# Prompt
Copy these lines verbatim, covering every record, and omit the pictures from your answer.

# Entries from a dataset
──────────
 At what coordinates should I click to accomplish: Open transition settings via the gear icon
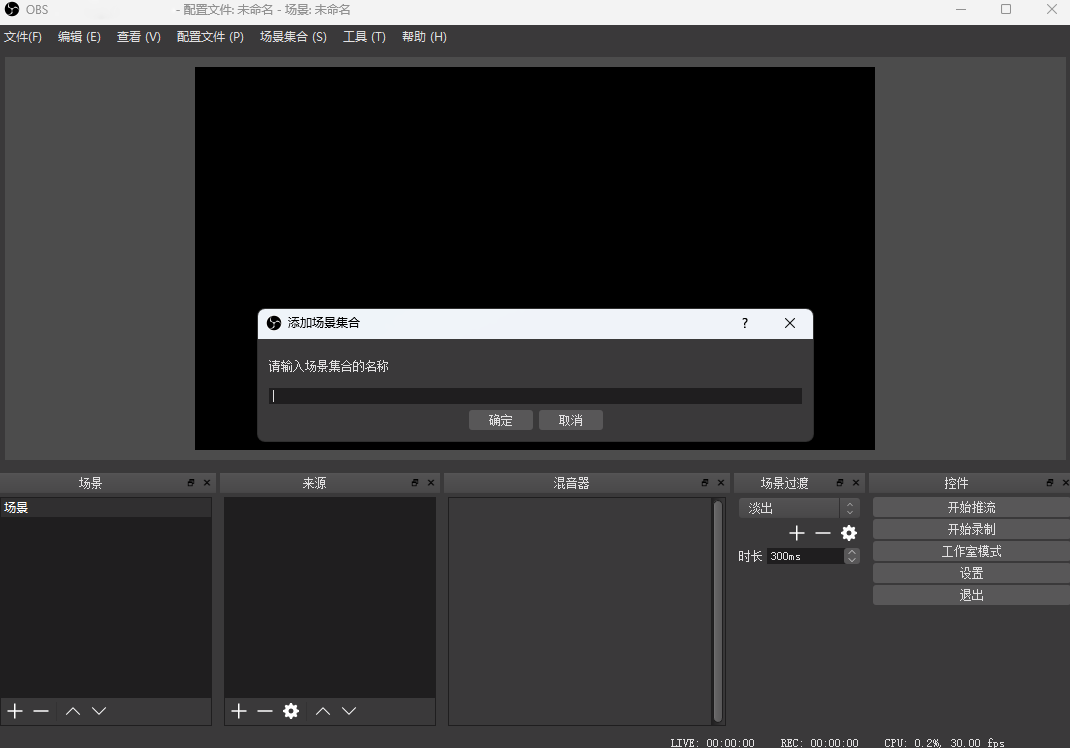coord(848,533)
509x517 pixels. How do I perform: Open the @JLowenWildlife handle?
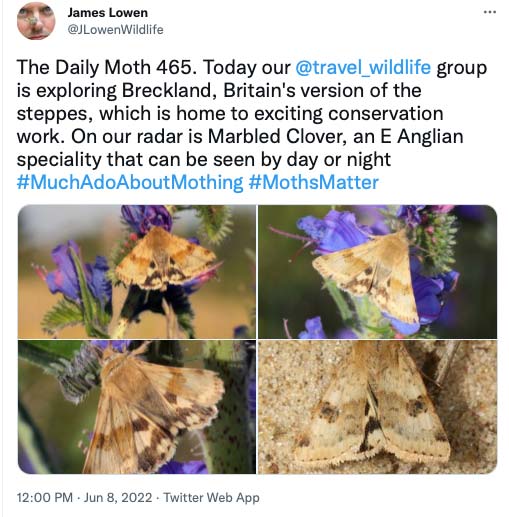pyautogui.click(x=115, y=30)
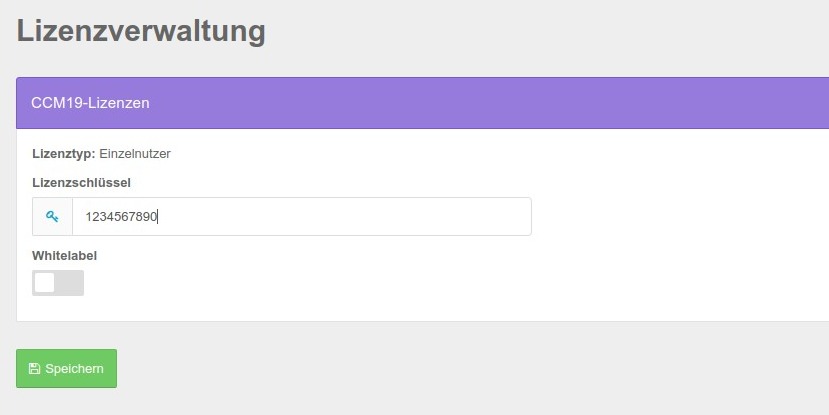
Task: Click the Whitelabel label text
Action: click(64, 255)
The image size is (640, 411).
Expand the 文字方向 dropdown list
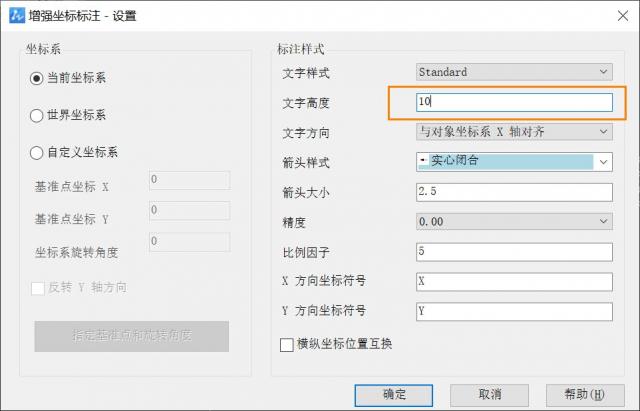click(x=514, y=132)
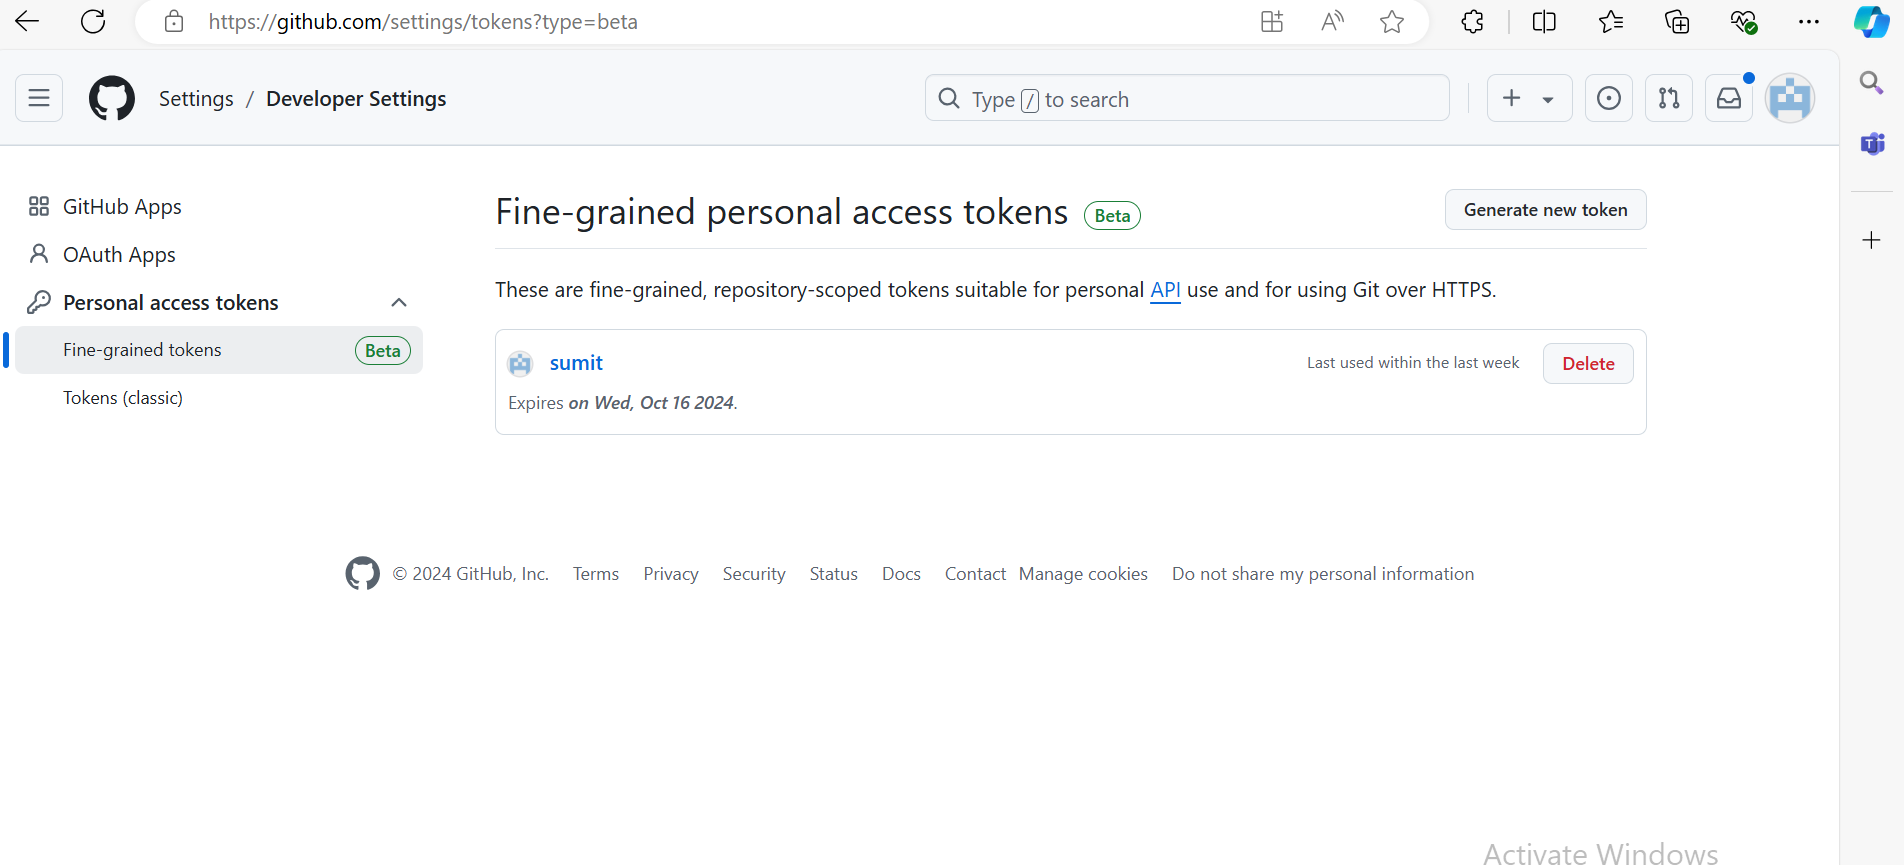
Task: Open browser Settings and more menu
Action: [x=1808, y=22]
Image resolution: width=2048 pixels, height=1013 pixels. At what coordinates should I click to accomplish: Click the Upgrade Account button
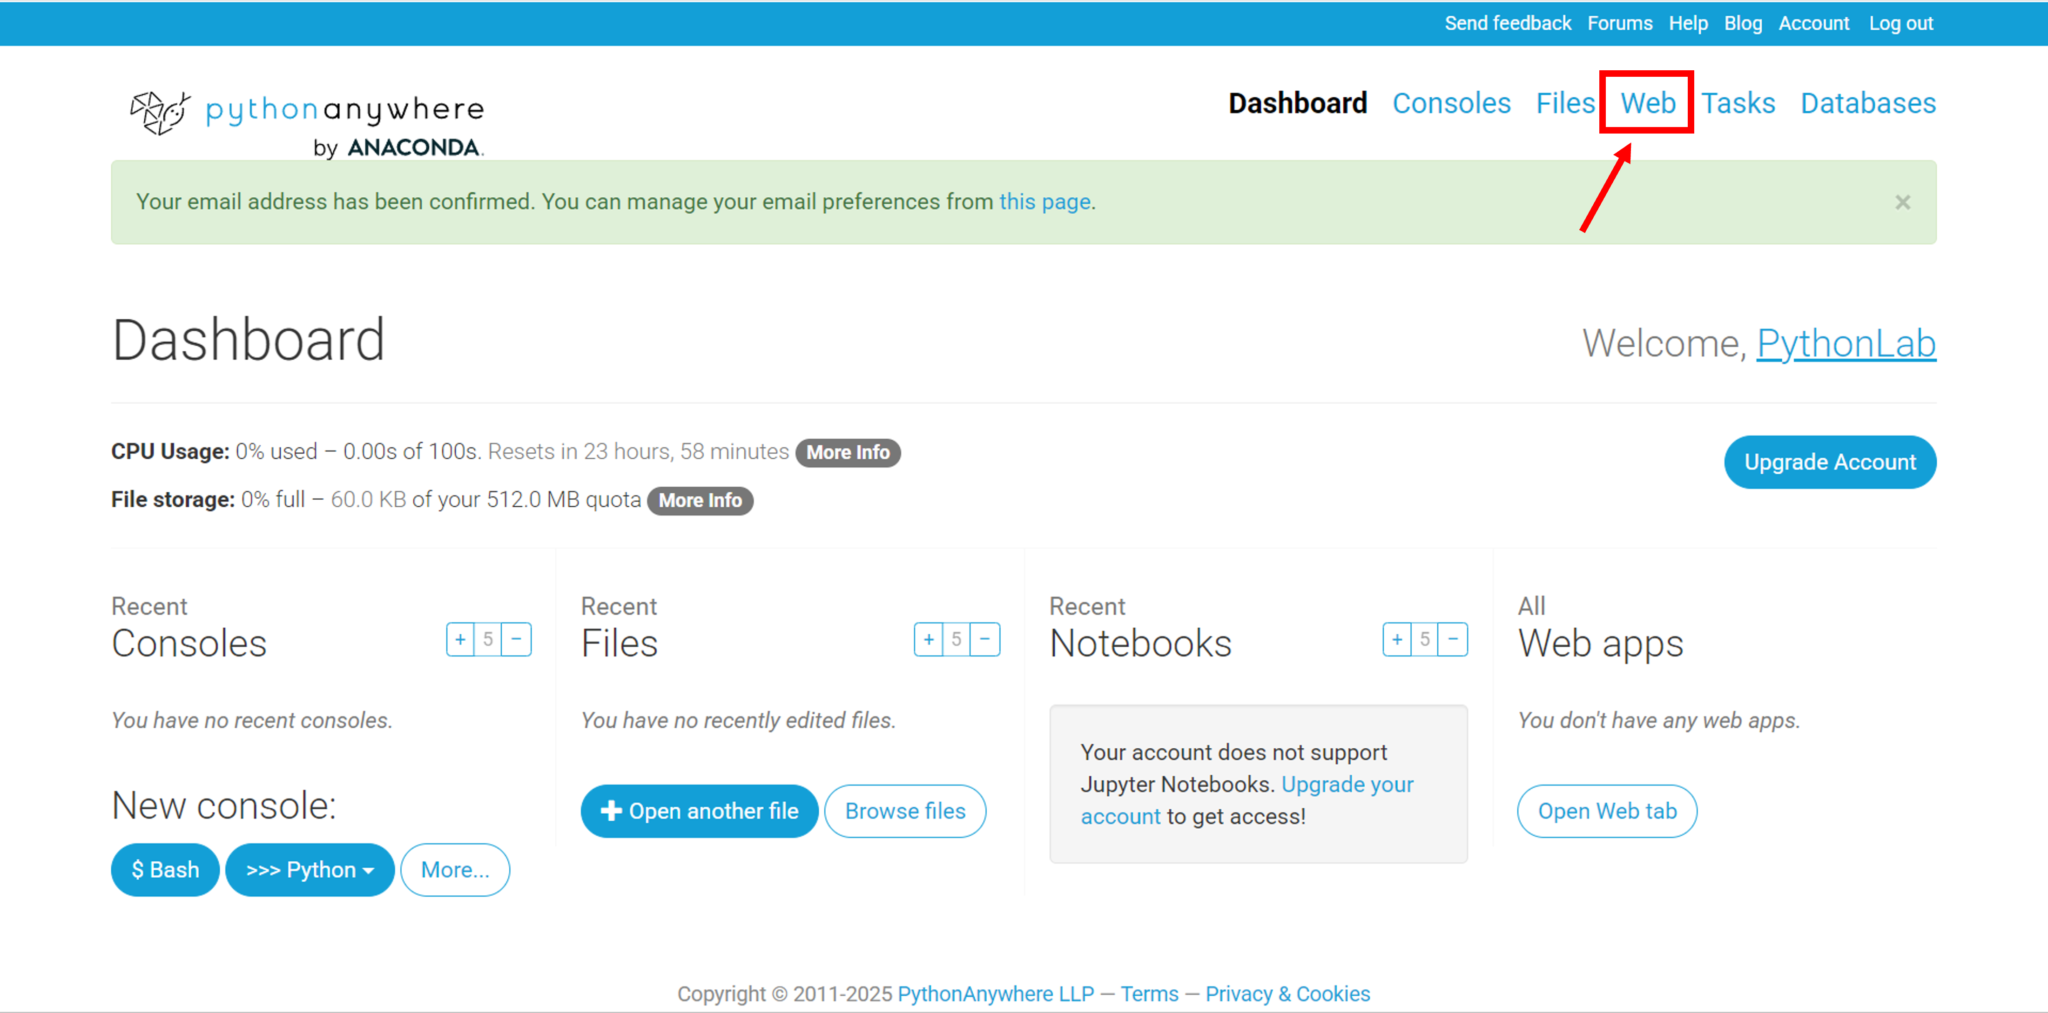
──────────
# Output of the task
 At what coordinates should I click to accomplish: Open transition settings via the gear icon
coord(848,533)
509x517 pixels. How do I perform: Open the @JLowenWildlife handle?
pyautogui.click(x=115, y=30)
Task: Click the Whitelabel label text
Action: click(64, 255)
The image size is (640, 411).
Expand the 文字方向 dropdown list
click(x=514, y=132)
Task: Open browser Settings and more menu
Action: [x=1808, y=22]
Image resolution: width=2048 pixels, height=1013 pixels. At what coordinates should I click to accomplish: Click the Upgrade Account button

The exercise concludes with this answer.